This is a reply to # 1,213,050

Re: Autism - In the Genes not in vaccines


dquixote1217,

There is NO link between mercury and autism, or vaccines and autism. At least two large, well-controlled scientific studies have compared thousands of children who were vaccinated with thousands who were not, and found that the rates of autism were identical. This means that vaccines are irrelevant to autism. We do not yet know what causes autism, but the Autism Genome Project has found two suspect genes so far. It is likely that other genes will be found, as well as other contributing factors, but vaccines and mercury have been effectively ruled out as causes. It’s time for us to move on, and abandon the mercury and vaccine hypotheses.

Thimerosal (mercury) has been removed from 95% of all vaccines since 1999. If this form of mercury caused autism, then autism rates should have gone down significantly by now, but the rates have stayed the same. This strongly implies that thimerosol has nothing to do with autism either. Thimerosol is poorly absorbed by the human body and is excreted easily. One of the few vaccines that still contain mercury is the flu vaccine. The amount of thimerosol in a flu shot is 25 mcg, which is a little more than what is in an average can of tuna (18 mcg), except that the mercury in tuna is much more dangerous, because it is methylmercury, the toxic kind. Methylmercury is readily absorbed by the body and eliminated slowly. Even so, we can eat a can of tuna a week and still be safe from mercury poisoning. So the thimerosol in the flu shot is a trivial and non-toxic amount.
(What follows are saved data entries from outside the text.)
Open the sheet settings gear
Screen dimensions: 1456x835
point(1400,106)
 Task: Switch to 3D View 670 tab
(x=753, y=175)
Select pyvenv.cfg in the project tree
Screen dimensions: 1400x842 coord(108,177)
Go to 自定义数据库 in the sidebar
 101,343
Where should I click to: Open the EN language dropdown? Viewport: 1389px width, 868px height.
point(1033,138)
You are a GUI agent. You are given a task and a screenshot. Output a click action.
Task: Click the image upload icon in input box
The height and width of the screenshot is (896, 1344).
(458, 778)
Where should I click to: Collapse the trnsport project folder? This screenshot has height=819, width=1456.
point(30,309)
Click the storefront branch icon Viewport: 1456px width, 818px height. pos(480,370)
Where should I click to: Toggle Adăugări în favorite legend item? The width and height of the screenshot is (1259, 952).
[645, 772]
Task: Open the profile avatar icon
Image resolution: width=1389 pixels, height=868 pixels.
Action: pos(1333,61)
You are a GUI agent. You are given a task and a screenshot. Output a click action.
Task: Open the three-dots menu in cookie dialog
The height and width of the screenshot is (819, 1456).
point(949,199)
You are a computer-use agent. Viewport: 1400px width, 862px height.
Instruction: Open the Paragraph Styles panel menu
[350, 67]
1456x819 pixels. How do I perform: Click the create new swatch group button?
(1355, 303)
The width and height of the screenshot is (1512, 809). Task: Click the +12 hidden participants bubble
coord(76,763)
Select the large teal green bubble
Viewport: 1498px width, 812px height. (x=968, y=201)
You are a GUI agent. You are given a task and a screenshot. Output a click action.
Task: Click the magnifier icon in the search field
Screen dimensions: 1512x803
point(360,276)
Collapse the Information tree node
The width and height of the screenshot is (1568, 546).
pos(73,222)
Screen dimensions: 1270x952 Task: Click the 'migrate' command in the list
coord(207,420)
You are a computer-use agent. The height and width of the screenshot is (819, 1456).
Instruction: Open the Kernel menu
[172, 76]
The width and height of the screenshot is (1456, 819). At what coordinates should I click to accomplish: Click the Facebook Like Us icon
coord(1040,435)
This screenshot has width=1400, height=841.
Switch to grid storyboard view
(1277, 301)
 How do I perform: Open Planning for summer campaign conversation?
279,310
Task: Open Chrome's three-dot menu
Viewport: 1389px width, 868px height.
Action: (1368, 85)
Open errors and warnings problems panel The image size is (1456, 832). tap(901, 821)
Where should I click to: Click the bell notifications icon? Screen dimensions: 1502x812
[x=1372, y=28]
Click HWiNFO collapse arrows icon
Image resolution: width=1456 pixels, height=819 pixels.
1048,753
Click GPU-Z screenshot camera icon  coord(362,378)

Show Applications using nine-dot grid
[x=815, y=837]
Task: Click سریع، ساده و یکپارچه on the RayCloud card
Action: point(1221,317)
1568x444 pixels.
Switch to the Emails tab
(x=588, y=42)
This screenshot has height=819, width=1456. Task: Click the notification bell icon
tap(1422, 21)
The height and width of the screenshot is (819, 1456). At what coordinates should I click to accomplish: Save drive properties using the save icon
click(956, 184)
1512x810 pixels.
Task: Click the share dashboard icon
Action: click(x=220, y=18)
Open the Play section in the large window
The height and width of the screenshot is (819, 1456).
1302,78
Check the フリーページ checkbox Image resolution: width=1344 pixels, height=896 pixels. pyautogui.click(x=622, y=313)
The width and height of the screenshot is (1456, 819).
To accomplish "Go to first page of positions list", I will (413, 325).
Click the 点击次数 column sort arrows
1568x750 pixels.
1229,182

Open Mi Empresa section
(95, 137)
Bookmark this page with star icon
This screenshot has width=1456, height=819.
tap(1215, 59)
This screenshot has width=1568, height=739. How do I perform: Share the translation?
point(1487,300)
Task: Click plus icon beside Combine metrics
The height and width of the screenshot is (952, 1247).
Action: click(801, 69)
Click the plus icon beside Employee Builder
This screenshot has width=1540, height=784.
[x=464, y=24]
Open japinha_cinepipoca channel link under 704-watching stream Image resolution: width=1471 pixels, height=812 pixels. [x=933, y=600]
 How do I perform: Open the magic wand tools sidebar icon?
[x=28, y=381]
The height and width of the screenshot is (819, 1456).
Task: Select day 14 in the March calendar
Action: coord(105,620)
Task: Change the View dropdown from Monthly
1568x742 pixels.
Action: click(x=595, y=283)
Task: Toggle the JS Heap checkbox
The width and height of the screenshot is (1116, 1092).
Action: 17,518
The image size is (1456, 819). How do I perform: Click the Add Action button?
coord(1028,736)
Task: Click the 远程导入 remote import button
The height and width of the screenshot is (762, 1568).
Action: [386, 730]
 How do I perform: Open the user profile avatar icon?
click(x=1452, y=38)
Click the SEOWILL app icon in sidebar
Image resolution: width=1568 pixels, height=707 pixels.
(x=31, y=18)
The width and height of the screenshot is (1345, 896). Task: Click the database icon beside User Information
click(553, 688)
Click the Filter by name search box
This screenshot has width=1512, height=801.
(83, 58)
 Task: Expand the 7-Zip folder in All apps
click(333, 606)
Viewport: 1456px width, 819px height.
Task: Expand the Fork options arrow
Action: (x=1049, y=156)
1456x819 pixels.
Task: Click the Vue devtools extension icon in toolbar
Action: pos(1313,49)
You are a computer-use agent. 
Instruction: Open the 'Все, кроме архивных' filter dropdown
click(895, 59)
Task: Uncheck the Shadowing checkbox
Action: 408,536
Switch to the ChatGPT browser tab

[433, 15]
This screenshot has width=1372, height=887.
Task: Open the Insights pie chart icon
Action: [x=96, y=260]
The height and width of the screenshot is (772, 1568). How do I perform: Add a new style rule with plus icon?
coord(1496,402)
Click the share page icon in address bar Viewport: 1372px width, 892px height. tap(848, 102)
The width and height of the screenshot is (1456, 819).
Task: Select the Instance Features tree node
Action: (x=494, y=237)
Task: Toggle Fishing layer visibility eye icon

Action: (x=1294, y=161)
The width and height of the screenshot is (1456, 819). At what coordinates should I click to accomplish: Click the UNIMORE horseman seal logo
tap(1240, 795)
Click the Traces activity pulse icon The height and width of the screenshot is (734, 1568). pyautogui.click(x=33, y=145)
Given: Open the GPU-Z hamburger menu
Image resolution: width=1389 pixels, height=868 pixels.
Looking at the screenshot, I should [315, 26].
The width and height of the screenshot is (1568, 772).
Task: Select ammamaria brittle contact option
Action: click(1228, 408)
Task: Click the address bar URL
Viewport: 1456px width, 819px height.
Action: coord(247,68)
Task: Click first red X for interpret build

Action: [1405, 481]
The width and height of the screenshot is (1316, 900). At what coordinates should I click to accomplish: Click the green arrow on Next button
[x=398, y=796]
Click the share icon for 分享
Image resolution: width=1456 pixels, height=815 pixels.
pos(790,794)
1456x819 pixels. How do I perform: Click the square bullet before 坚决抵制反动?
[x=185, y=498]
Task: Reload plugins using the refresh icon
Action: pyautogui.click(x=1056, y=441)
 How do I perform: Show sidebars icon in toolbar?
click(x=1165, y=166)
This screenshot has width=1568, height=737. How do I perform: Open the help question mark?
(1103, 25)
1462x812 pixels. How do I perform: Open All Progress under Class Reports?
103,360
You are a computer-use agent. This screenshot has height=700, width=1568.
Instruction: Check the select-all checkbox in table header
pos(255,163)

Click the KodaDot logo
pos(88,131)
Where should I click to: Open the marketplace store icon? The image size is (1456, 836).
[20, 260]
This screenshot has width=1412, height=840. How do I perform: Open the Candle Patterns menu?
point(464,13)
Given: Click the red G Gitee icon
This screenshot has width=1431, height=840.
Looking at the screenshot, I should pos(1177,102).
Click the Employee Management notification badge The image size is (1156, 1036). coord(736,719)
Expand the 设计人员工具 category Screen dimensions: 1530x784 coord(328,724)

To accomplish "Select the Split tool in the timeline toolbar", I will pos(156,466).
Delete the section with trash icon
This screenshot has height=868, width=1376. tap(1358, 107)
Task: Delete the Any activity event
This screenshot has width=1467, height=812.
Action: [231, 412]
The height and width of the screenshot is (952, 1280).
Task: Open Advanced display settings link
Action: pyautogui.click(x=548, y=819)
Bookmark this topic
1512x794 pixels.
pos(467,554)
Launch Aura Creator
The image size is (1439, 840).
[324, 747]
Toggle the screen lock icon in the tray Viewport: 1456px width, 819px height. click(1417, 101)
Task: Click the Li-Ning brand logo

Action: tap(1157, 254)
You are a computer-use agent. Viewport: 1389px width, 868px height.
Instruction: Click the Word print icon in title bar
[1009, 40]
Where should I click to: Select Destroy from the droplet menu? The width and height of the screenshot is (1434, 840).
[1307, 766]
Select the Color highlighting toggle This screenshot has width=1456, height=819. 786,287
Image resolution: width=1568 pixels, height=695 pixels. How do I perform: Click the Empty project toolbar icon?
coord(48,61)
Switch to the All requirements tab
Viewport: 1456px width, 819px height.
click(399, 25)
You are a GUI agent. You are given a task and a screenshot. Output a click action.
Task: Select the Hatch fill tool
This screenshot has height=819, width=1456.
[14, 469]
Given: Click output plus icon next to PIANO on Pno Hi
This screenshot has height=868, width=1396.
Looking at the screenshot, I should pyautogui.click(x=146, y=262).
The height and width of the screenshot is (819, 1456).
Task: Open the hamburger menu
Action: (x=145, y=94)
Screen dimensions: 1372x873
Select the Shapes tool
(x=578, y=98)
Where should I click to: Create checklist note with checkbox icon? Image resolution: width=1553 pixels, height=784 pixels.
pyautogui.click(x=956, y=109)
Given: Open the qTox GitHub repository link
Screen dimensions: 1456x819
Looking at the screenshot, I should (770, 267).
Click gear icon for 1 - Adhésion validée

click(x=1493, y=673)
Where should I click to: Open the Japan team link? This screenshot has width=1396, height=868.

Vaccines in general are very, very safe—far safer than the diseases they prevent us from catching, but a few people do have very serious complications from vaccination. For example, the smallpox vaccine has a mortality rate of 1 or 2 people per 1,000,000 people vaccinated. Considering that the disease of smallpox has a mortality rate of 30%, the risks of vaccination are far outweighed by the benefits. All of our other common vaccines have excellent benefit-to-risk ratios as well.

Regarding the recent monetary award that was given to the family of the unfortunate girl with the rare mitochondrial disease, the NIH did NOT state that vaccines cause autism, but rather that the vaccines the girl received MAY have exacerbated her rare condition, and MAY have contributed to “autism-like symptoms” she developed. This fits with what we know about vaccines: they are very safe for most people, and they rarely harm someone.